Cabo Verde Eyes Broader Growth as World Bank Calls for Better Connectivity

Looking ahead, the World Bank expects economic growth to ease to 4.8% in 2026 as global uncertainty and tensions in the Middle East affect international markets.

Cabo Verde Eyes Broader Growth as World Bank Calls for Better Connectivity
World Bank Group (Photo/worldbank.org) Image Credit: ANI
  • Country:
  • Cape Verde

Cabo Verde's economy delivered another year of solid growth in 2025, with real gross domestic product (GDP) rising by 6.3%, supported by record-breaking tourist arrivals, stronger household spending, and healthier public finances, according to the World Bank's latest Cabo Verde Economic Update 2026.

The report says the country's tourism-led recovery has strengthened economic activity and helped improve living standards. Inflation remained relatively contained at 2.3%, while the national poverty rate fell from 53.8% to 51.2%. The labour market also improved, with unemployment declining to 6.2%, although youth unemployment continues to exceed 15%, showing that many young people are still struggling to find stable work.

Government finances also showed encouraging progress. Tax revenues increased by 16.8% compared with the previous year, helping Cabo Verde record its first fiscal surplus since 2007. International reserves climbed to a record €975 million, providing enough foreign exchange to cover 7.1 months of projected imports, giving the country a stronger financial cushion against external shocks.

Transport challenges continue to limit economic opportunities across islands

Despite these achievements, the World Bank says Cabo Verde still faces structural challenges that could slow future progress if left unaddressed. The report, titled Unpacking the Inter-Island Connectivity-Growth Nexus, identifies weak transport links between the country's islands as one of the biggest barriers to long-term economic development.

Reliable and affordable domestic air and maritime transport remains limited, making it more expensive for businesses to move goods and for people to travel between islands. These challenges restrict market access, reduce productivity, and make it harder for industries outside tourism to expand.

The report also notes that economic activity remains heavily concentrated on the islands of Sal and Boa Vista, where tourism is strongest. This leaves other islands with fewer opportunities to benefit from economic growth and limits job creation for women, young people, and workers living outside the country's main tourism hubs. Indira Campos, the World Bank Group's Resident Representative for Cabo Verde, said the country's recent performance demonstrates the benefits of sound economic management combined with private sector growth.
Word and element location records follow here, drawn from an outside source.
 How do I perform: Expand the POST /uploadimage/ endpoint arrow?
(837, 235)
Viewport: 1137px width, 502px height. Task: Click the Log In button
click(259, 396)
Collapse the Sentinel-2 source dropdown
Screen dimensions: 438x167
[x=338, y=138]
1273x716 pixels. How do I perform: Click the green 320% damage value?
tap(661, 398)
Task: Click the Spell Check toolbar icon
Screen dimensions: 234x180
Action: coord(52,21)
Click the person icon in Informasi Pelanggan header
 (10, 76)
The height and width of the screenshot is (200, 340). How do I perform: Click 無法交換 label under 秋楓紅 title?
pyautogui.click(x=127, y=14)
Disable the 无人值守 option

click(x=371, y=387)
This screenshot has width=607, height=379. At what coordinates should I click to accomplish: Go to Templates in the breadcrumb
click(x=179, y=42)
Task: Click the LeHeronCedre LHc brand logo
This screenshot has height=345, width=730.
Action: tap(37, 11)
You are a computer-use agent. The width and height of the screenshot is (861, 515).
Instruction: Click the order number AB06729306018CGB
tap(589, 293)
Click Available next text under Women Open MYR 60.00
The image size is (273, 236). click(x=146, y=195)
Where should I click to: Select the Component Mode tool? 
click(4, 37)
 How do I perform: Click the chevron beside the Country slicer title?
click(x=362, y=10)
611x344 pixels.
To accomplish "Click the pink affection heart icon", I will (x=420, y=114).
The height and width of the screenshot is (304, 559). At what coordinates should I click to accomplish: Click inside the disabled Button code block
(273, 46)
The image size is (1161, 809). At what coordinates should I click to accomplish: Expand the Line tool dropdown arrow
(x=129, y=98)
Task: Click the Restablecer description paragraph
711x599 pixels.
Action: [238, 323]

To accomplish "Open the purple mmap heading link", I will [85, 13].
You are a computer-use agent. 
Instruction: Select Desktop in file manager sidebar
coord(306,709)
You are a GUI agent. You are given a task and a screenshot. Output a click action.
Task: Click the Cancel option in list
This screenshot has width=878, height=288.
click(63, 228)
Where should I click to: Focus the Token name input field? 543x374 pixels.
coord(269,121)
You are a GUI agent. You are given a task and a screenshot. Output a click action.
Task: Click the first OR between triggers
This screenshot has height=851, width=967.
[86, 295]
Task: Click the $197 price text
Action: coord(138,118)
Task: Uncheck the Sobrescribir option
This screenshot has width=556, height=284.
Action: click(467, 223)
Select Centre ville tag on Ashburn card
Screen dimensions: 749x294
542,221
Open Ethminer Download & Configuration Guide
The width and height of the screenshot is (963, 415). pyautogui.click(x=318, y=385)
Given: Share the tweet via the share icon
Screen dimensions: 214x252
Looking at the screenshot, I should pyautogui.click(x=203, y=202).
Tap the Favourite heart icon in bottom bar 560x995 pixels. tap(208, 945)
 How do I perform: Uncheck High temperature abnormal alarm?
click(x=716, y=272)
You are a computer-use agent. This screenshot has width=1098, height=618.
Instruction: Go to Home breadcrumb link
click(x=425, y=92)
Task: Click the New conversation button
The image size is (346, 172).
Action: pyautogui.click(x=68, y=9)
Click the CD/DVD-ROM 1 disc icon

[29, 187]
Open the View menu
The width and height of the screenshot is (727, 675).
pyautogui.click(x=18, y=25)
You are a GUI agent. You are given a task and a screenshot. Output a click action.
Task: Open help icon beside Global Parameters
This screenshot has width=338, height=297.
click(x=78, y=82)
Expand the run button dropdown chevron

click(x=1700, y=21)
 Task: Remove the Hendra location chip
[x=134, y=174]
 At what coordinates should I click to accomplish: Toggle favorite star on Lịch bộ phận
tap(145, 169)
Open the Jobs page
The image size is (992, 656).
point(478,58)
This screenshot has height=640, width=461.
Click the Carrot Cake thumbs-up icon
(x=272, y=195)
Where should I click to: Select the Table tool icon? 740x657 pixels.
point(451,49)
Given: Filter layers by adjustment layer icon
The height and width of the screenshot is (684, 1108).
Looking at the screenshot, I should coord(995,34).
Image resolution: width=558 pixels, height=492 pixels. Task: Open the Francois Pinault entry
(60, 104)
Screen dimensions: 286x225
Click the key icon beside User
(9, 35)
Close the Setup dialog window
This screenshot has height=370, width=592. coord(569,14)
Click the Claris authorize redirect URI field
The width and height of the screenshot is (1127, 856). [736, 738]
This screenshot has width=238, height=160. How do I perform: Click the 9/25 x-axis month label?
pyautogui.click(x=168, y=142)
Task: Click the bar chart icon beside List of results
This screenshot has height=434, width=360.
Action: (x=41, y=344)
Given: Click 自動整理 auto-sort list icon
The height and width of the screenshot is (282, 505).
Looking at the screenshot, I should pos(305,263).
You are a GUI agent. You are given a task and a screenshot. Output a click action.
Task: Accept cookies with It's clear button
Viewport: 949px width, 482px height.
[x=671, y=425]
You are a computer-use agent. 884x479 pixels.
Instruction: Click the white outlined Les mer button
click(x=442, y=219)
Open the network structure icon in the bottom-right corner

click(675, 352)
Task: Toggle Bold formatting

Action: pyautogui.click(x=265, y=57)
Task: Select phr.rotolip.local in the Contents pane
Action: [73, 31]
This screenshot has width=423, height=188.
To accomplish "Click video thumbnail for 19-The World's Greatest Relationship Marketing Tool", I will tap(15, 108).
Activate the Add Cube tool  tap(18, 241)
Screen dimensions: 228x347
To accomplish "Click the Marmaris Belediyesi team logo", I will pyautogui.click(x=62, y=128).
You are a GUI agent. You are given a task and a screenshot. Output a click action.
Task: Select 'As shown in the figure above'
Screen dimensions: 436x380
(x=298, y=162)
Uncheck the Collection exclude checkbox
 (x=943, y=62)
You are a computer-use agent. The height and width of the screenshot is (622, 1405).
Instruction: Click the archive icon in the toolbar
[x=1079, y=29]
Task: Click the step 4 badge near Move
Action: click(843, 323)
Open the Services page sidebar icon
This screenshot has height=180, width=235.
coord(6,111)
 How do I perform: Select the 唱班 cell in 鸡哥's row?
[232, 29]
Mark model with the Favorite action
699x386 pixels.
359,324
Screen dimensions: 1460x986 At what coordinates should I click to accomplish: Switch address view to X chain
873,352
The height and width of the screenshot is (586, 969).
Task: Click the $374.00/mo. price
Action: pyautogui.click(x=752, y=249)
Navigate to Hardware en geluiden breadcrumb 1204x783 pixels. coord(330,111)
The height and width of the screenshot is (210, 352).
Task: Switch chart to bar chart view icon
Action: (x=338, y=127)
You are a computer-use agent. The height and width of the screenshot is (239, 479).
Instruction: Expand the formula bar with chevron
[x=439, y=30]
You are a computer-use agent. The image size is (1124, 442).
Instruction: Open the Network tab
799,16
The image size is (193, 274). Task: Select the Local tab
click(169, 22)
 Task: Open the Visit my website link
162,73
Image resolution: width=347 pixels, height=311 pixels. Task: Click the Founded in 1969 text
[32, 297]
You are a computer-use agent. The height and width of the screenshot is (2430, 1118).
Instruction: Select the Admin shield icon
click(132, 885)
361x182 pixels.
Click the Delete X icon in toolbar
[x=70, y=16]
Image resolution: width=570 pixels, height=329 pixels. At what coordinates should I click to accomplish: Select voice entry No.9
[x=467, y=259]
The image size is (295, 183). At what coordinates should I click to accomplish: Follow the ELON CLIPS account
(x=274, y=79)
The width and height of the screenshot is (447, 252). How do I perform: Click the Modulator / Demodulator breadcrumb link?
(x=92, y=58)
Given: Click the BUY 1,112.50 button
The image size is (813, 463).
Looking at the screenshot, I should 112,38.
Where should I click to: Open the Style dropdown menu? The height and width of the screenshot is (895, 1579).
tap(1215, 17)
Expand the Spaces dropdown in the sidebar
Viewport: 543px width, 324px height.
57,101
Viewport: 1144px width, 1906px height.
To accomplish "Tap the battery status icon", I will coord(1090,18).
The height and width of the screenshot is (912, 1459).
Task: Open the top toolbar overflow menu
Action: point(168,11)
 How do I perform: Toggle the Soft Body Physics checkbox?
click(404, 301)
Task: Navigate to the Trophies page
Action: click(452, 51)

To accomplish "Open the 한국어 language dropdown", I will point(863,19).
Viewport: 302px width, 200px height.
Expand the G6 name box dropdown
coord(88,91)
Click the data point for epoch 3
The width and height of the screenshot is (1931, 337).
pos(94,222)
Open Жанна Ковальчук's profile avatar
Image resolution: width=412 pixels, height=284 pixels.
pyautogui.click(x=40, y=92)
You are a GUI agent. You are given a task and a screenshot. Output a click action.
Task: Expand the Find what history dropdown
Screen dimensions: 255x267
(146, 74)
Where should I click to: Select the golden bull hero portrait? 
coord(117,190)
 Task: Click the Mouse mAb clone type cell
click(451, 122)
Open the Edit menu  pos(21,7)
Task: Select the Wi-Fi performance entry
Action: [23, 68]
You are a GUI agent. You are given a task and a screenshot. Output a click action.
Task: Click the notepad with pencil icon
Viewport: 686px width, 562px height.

She said the next phase of development depends on improving transport links that connect the islands, reduce business costs, integrate markets, and allow more communities to share in the country's economic success.

Reforms could strengthen resilience and create more inclusive growth

Looking ahead, the World Bank expects economic growth to ease to 4.8% in 2026 as global uncertainty and tensions in the Middle East affect international markets. Growth is then projected to stabilise at around 5.1% over the medium term. Public debt also continued to decline, reaching 100.7% of GDP in 2025. Even so, debt servicing still consumes 34.2% of government revenues, and that figure would rise to 46.3% if the obligations of state-owned enterprises (SOEs) were included, highlighting ongoing fiscal risks.

The report recommends modernising transport concession systems, strengthening regulation, and encouraging greater private sector participation in domestic air and maritime services. Better transport connections would support stronger links between tourism, agriculture, fisheries, logistics, and local businesses, helping diversify the economy while creating more jobs across the archipelago.

The World Bank also calls for stronger governance of state-owned enterprises to reduce fiscal pressures, improve public services, encourage private investment, and build a more resilient economy that benefits communities across all of Cabo Verde's islands.